Companies will now have 5 billion people to test their good ideas-and bad ones
Open innovation, the practice of crowdsourcing business solutions and new ideas outside the four walls of a company, has revolutionized the way companies and governments innovate. Will this trend continue? Yes-and at massive scale. However, the way companies manage the potential of a billion more innovators could either spark breakthrough innovations or ignite mass confusion. Hear ideas about the evolution of problem solving as Quartz invites today's leading experts on crowdsourcing and open innovation for a rotating interview to unpack how connectivity and collaboration are disrupting traditional business practices.
Peter Bale, CNN International
Alph Bingham, Innocentive
Anand Shah, Sarvajal
S. Mitra Kalita, Quartz (Moderator)
Peter Bale is the incoming chief executive officer of The Center for Public Integrity, based in Washington. Bale is joining the center in February from CNN, where he headed digital operations outside the United States. A former Reuters correspondent and editor he was a founder of FTMarketWatch and was online editorial director of The Times and The Sunday Times. He spent four years at Microsoft running MSN editorial in the UK and then as global editorial director.
Alpheus Bingham, PhD., is the Founder and a Member of the Board of Directors of InnoCentive, Inc.
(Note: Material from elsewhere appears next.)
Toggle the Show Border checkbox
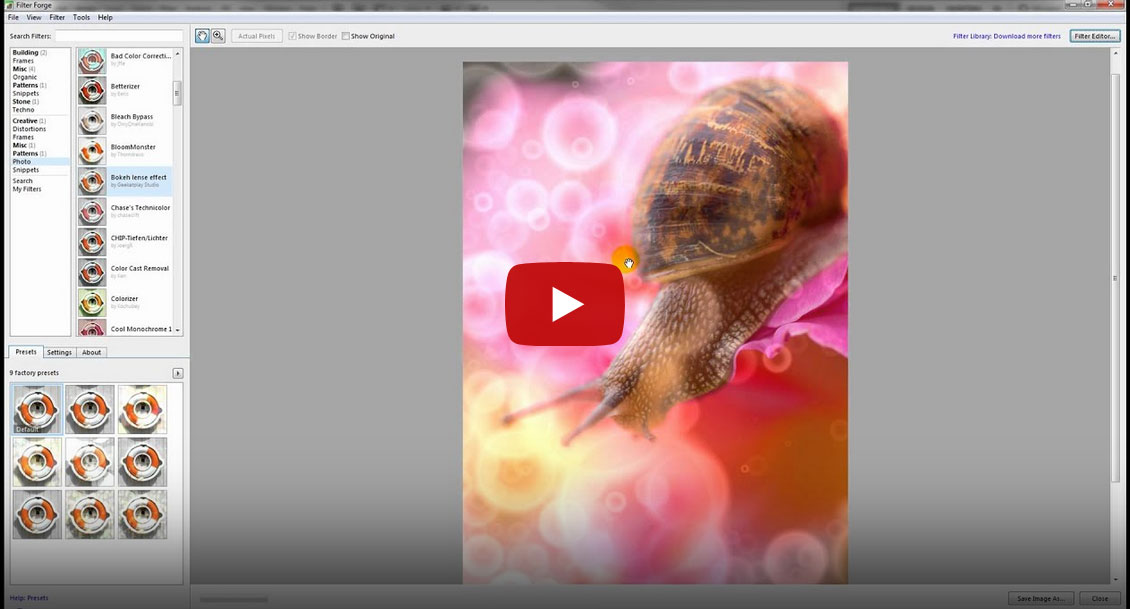click(x=292, y=36)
He is a strong advocate of open innovation and founded InnoCentive, Inc., along with other ventures that create the advantages of open and networked organizational structures, including: YourEncore, Inc., Coalesix, Inc., Maaguzi, Inc., Indigo Biosystems, Seriosity, Chorus and Collaborative Drug Discovery, Inc. He currently serves on the Board of Directors of InnoCentive and Collaborative Drug Discovery, Inc., and the advisory boards of the Center for Collective Intelligence (MIT) and The Business Innovation Factory. Dr. Bingham has over 25 years of experience with Eli Lilly and Company in pharmaceutical research and development, research acquisitions and collaborations, portfolio management, and R&D strategic planning. In April 2011, Dr. Bingham co-authored with Dwayne Spradlin the groundbreaking book, “The Open Innovation Marketplace,” published by FT Press. Dr. Bingham received a B.S. in chemistry from Brigham Young University, and a Ph.D. in organic chemistry from Stanford University.
S. Mitra Kalita
S. Mitra Kalita is the ideas editor at Quartz. She worked previously at The Wall Street Journal, where she oversaw coverage of the Great Recession, launched a local news section for New York City and, most recently, reported on the housing crisis. She also launched Mint, a business paper in New Delhi, and has previously worked for the Washington Post, Newsday and the Associated Press. She is the author of three books related to migration and globalization, and speaks seven languages (but only four of them well). She is an adjunct professor of journalism at St. John's and Columbia universities, and previously served as president of the South Asian Journalists Association. Born in Brooklyn, Mitra was raised in Long Island, Puerto Rico and New Jersey—with regular trips to her grandparents’ villages in Assam, India. She lives (and eats) in the Jackson Heights neighborhood of New York City, along with her artist husband and two daughters. She tweets @mitrakalita and her website is www.mitrakalita.com.
Anand Shah is CEO of Sarvajal and Piramal Foundation. Sarvajal aims to bring clean water to rural parts of India in order to stop the diseases spreading due to unsafe water. The private foundation of Piramal Foundation builds a platform for India's youth to participate in progress of the whole nation. He is also on the board of members for Indicorps, non-profit organization for Indians around the world to participate in India's progress.
Alph Bingham, Co-Founder of InnoCentive, explains how most of the time, the solutions his company has been able to crowd source, come from innovators working outside their specialized field. Additionally, these innovators are often people the company, such as Intel, would never initially think to hire.